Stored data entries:
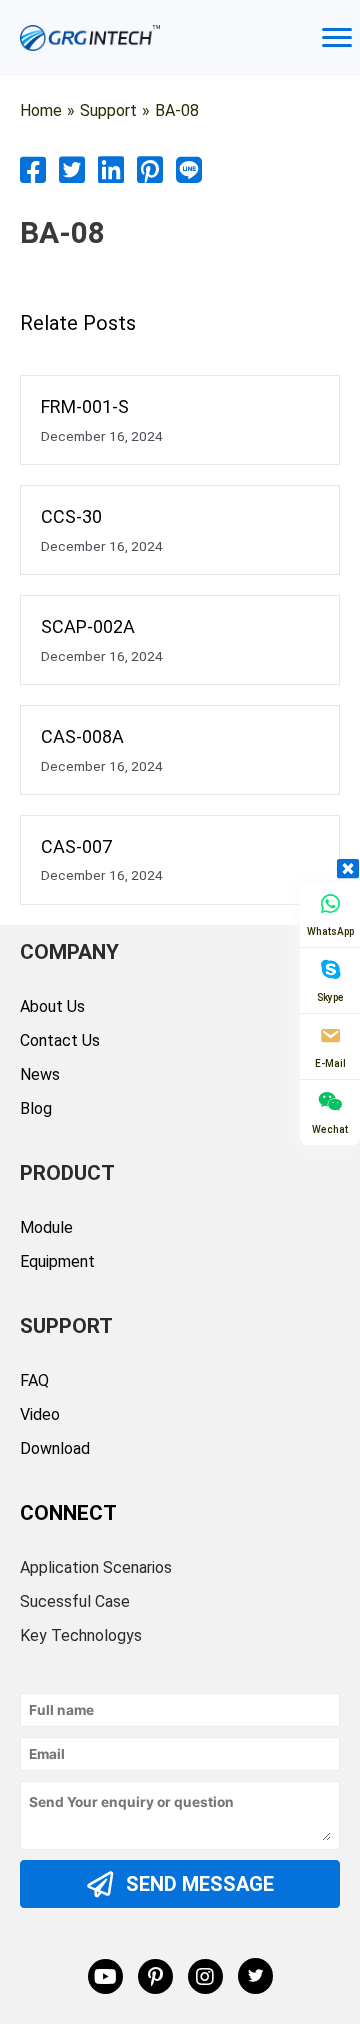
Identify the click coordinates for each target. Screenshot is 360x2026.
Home (41, 110)
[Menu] (337, 38)
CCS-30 (71, 516)
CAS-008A (82, 736)
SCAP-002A (88, 626)
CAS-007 (76, 846)
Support (108, 110)
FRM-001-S (85, 406)
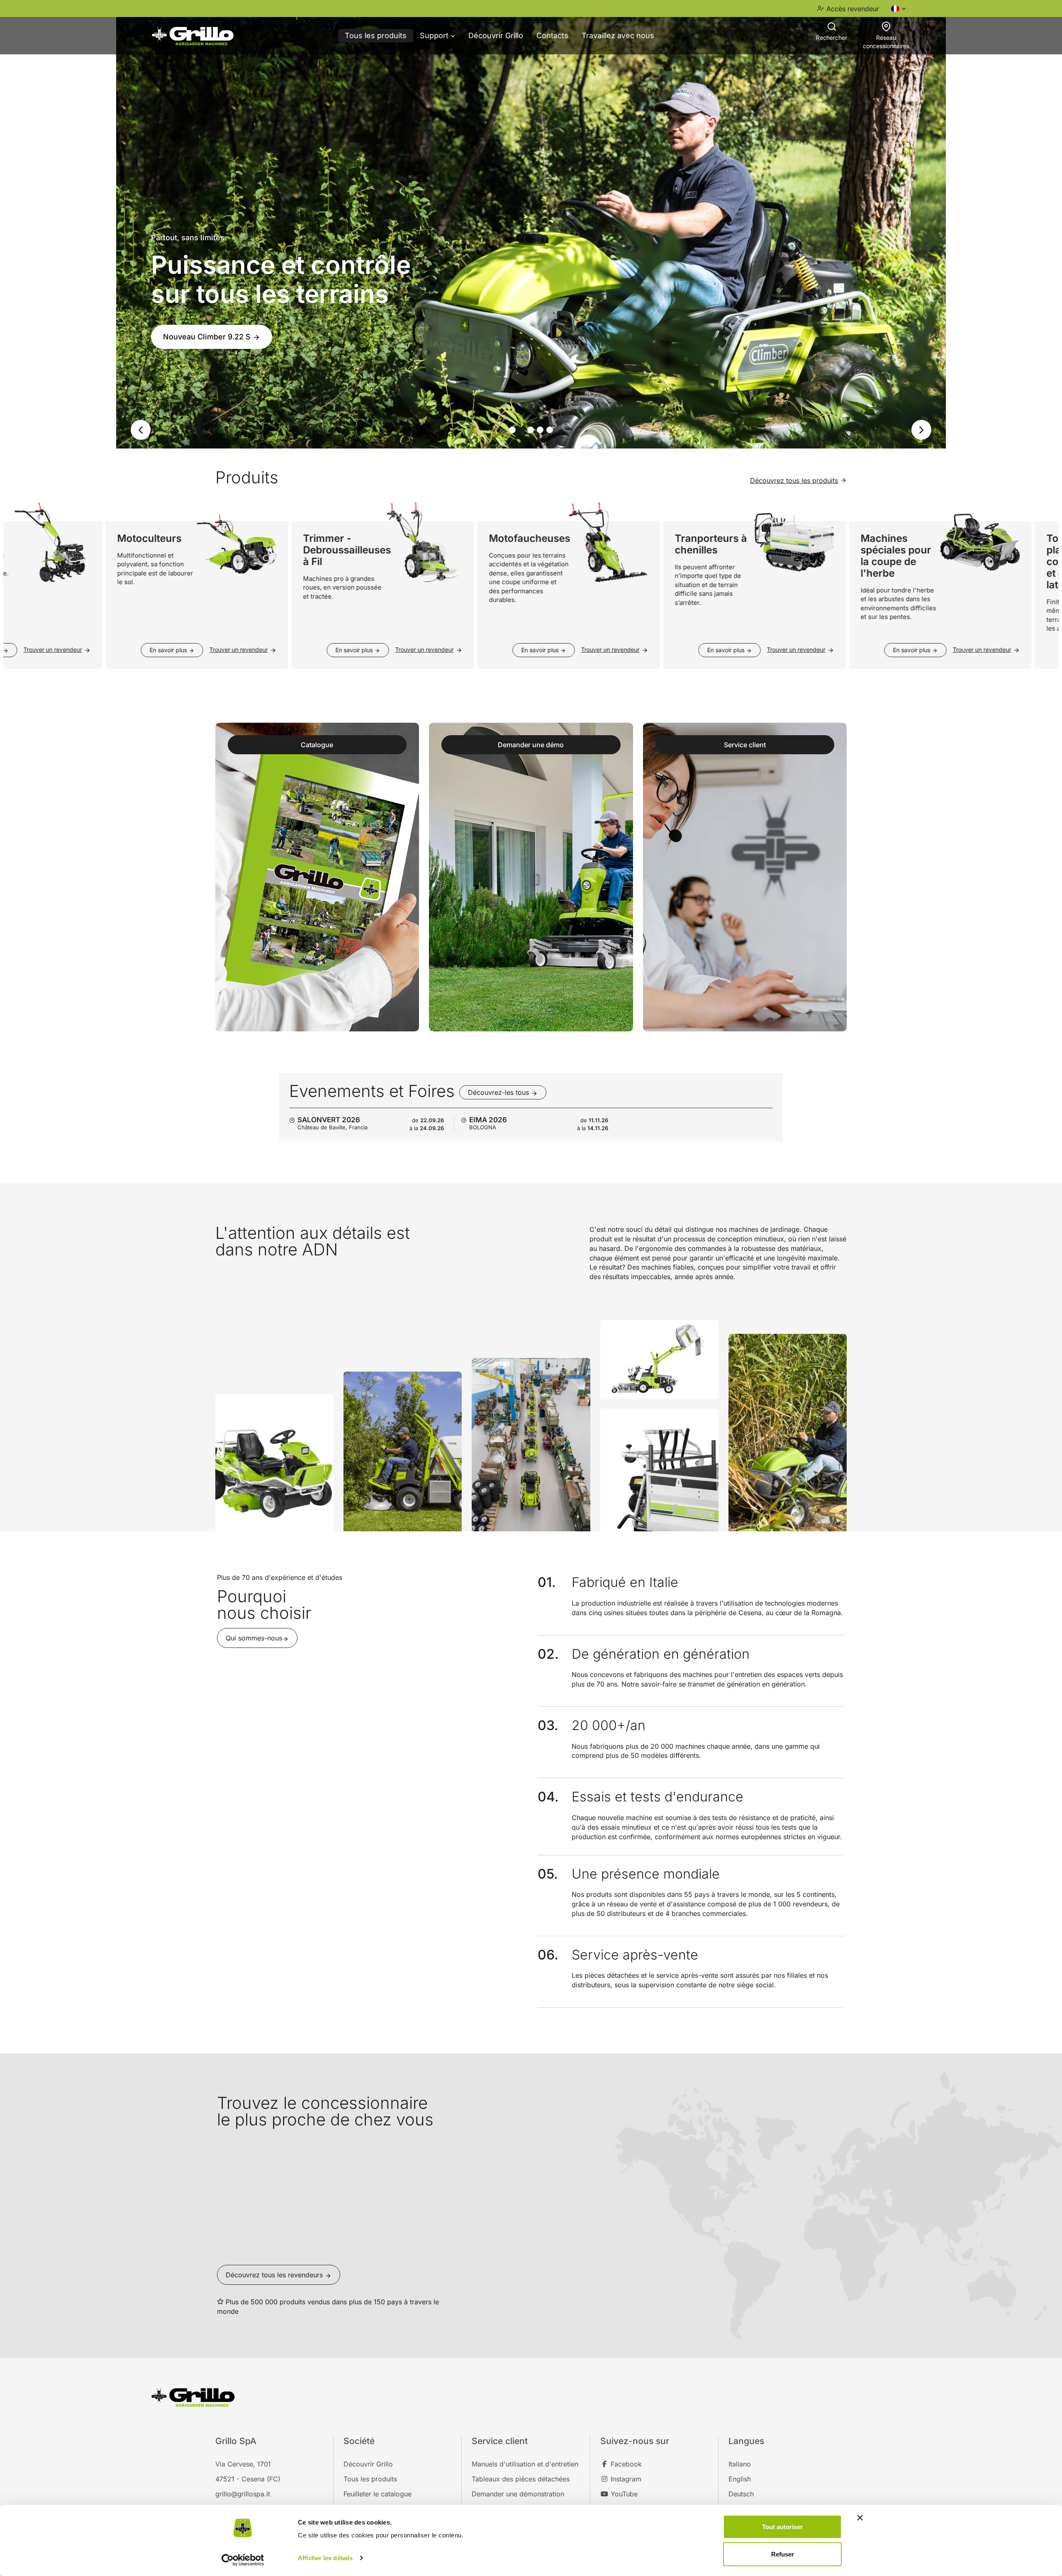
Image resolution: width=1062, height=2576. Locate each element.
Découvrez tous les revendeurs (275, 2275)
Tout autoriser (782, 2526)
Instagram (625, 2479)
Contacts (552, 35)
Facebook (625, 2464)
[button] (135, 429)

→ **What needs to be done**
Could you set down verbatim the lines from the beginning of the entries above through the line containing "FRM-001-S (85, 406)", both included, leaving out the pictures?

→ **Solution**
Identify the click coordinates for each target. Screenshot is 360x2026.
Home (41, 110)
[Menu] (337, 38)
CCS-30 (71, 516)
CAS-008A (82, 736)
SCAP-002A (88, 626)
CAS-007 (76, 846)
Support (108, 110)
FRM-001-S (85, 406)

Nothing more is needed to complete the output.